Mar 21, 2024 4:10 PM


A Haredi rabbi from Monsey has sued the Town of Ramapo and its supervisor Michael Specht for displaying an Israeli flag outside the town hall.

Leibish Iliovits, described in the lawsuit as a Satmar Hasidic rabbi, said that the town’s display of the flag violates state laws about displaying flags of foreign countries at public buildings. He also said the display violates his first-amendment rights to expression and religion.

Iliovits said that in displaying the Israeli flag, the town “knew but did not care that it would greatly shock and distress” the area’s Haredi anti-Zionist community.
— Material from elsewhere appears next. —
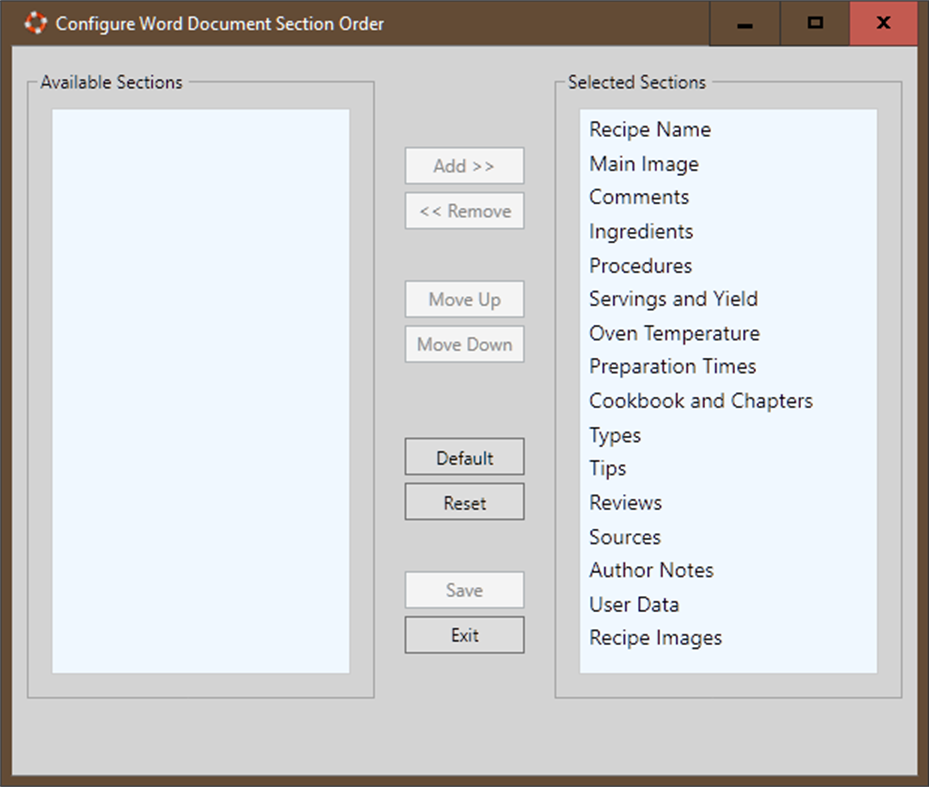Select Servings and Yield entry
The width and height of the screenshot is (929, 787).
[x=673, y=298]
He also said that some Haredim now feel uncomfortable using the town’s services because to do so would require them to “pay homage to a symbol that offends core [tenets] of their faith and community.”

The lawsuit is the latest attempt by some anti-Zionist Haredim in Ramapo to get the flag removed. According to the complaint, activists sent three formal requests to the town between Feb. 15 and March 5. Two Haredi activists who stole the flag, Alter Goldberger and Yehonatan Ovadia, were arrested and charged with hate crimes, despite being observant Jews themselves. 

In response to the thefts and criticism, Specht doubled down on displaying the flag. “We placed the flag there to show solidarity with the Israeli people after the heinous atrocities committed by Hamas terrorists on October 7,” he told Lohud.

Many members of Ramapo’s broader Haredi community are staunchly supportive of Israel, though they may not describe themselves as Zionists. The town also includes many Orthodox and non-Orthodox Jews who expressly identify as Zionists. A much smaller group of Haredim identify as anti-Zionist, such as members of the Satmar or Neturei Karta subgroups.

Historically, Haredim have opposed Zionism due to its secular orientation and the belief that Jews should not have a sovereign state before the arrival of the Messiah. Still, many Haredim separate ideological stances about political Zionism from their emotional connection and feelings of kinship toward Israel. 

A source told Shtetl that Iliovits is also connected to Neturei Karta, a fringe Haredi sect whose members are often seen at pro-Palestinian rallies, waving Palestinian flags. Iliovits declined Shtetl’s request for an interview.

Neturei Karta has its roots in the anti-Zionist ideology of the Satmar sect, though most Satmar members believe Neturei Karta holds a distorted view of the ideology articulated by Satmar’s founder, the late Rabbi Joel Teitelbaum. In recent months, the Satmar rebbe of Williamsburg, Zalmen Leib Teitelbaum, publicly condemned Neturei Karta for “standing with antisemities and murderers.”

In December, the popular Chabad rabbi Yosef Yitzchak Jacobson called members of Neturei Karta “very sick people” and claimed they are agents of Iran. In 2007, Neturei Karta stirred controversy across the Jewish world by joining then-president of Iran, Mahmoud Ahmadinegad, in Tehran for a Holocaust conference, which also included Holocaust deniers, such as former Ku Klux Klan leader David Duke. 

While Neturei Karta members are generally considered part of the broader Haredi world, they have received threats from and been shunned by other Haredim. 

Neturei Karta members claim that Zionism is fundamentally antithetical to Judaism and that the state of Israel is “illegitimate,” according to numerous interviews given by their members.